Please understand that this wasn't an amendment to repeal Don't Ask (another member is carrying that bill). Rather, Hastings was attempting to attach something to the soon-to-be-passed Defense Appropriations Act. This was always a non-starter, and he bloody well knew it, yet didn't care.

Hastings blamed his decision to withdraw on pressure from colleagues and the White House. On Wednesday night, he appeared on MSNBC to talk about this with Rachel Maddow. Her tease to the segment made clear that White House involvement would be a key part of their chat.

Indeed it was, and Maddow began with a recent clip of President Obama: "My administration is already working with the Pentagon and members of the House and the Senate on how we'll go about ending this policy, which will require an act of Congress." She then looked into the camera: "Why would the White House be putting the kibosh" on this? Fair question.

Unfortunately, it proved to be a hollow one because she never pursued it. Both host and guest bemoaned Team Obama's decision to intervene. As for the reasoning, however, Maddow didn't exactly ask Hastings, and he didn't exactly tell. Allow me.

Neither of them confronted the painfully obvious: We're in the final week of July, with major health care overhaul coming to a precarious head in various committees (or hadn't you noticed?), and a month-long recess just days away. In other words, this is a foolish time to toss Don't Ask into the mix.

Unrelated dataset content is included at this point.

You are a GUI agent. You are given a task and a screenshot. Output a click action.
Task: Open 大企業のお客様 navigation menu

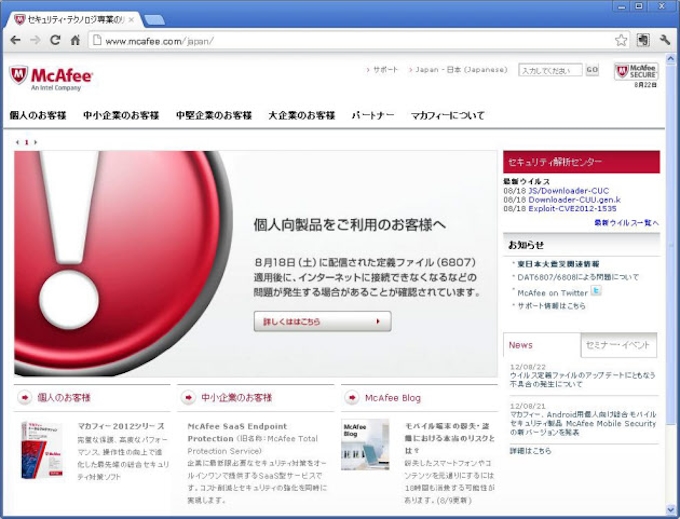click(301, 116)
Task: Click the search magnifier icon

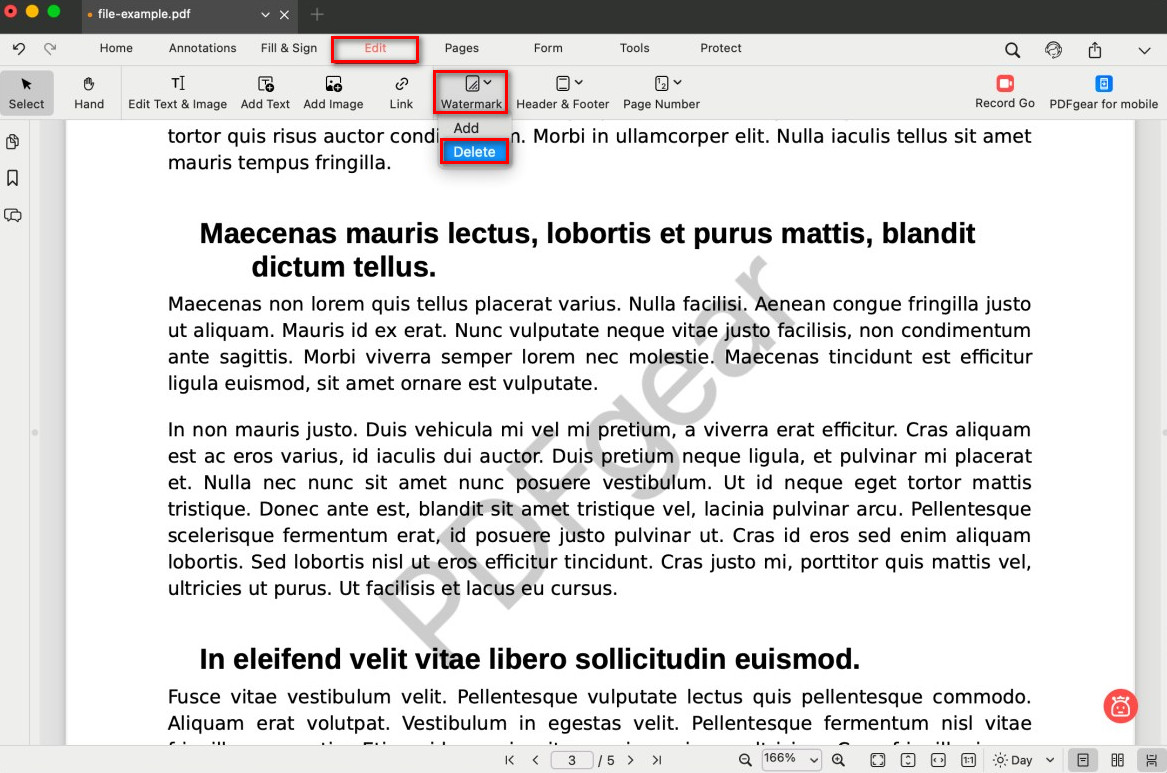Action: click(1012, 50)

Just when the president and congressional Dems have the Blue Dogs quieting down, Hastings would have them howling again.

His goal has merit, so that's not the issue. Don't Ask was always a lousy policy. A huge majority of Americans, 70 percent, want it ended, and it will be. After all, the president himself is on board, even though he hasn't gotten around to it in his first six months. Something about repairing two failed wars, saving the U.S. economy and securing health care reform seems to have demanded his attention.

The point is that when you're already up to your ass in alligators (which Obama was on Day One), it hurts to add more until the current ones get caged. As a Floridian whose district includes Lake Okeechobee, Hastings should at least know that much!

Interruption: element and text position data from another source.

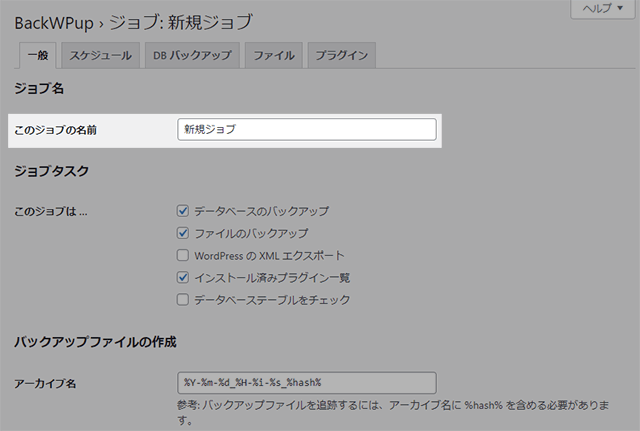Click the ジョブ名 section heading

(39, 89)
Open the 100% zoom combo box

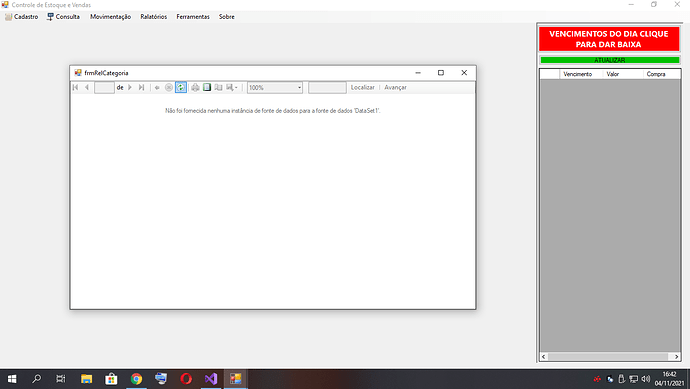coord(275,88)
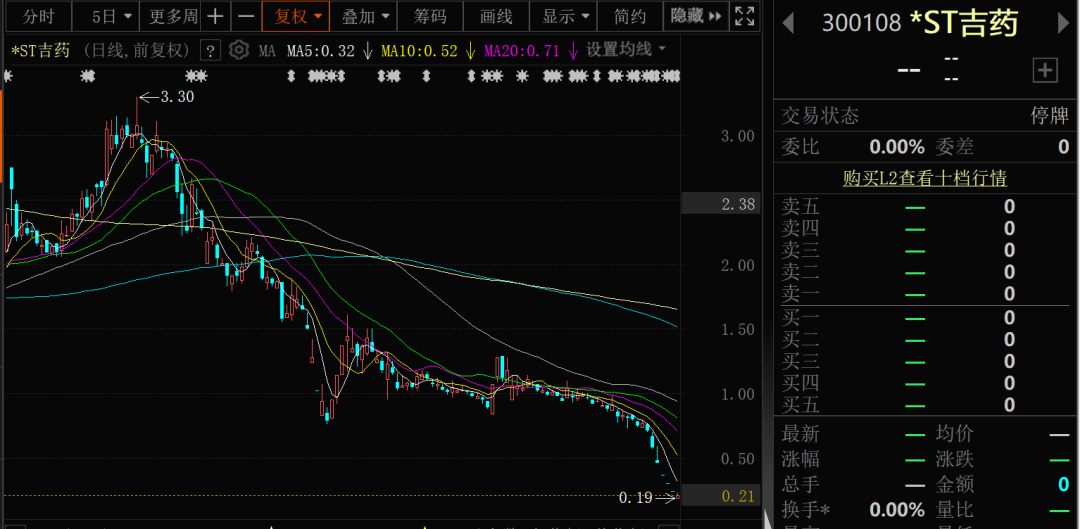The width and height of the screenshot is (1080, 529).
Task: Expand the 5日 period dropdown
Action: [109, 16]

Recently, he sent a June letter to the president about Don't Ask, and apparently didn't receive the cherished coddling from either end of Pennsylvania Avenue. His bruised ego then responded, against all wisdom to the contrary, with the late July, dead-on-arrival amendment to the defense bill.

Hastings can do whatever he wants. Still, he's not being a team player when his party needs unanimity and focus to pass historic health care legislation, the centerpiece of the president's first year in office. That's why the White House deemed this an unwise moment to open contentious debate over Don't Ask.

Maddow's coverage gave us no analysis on any of this. MSNBC: "The Place For Politics." Or not.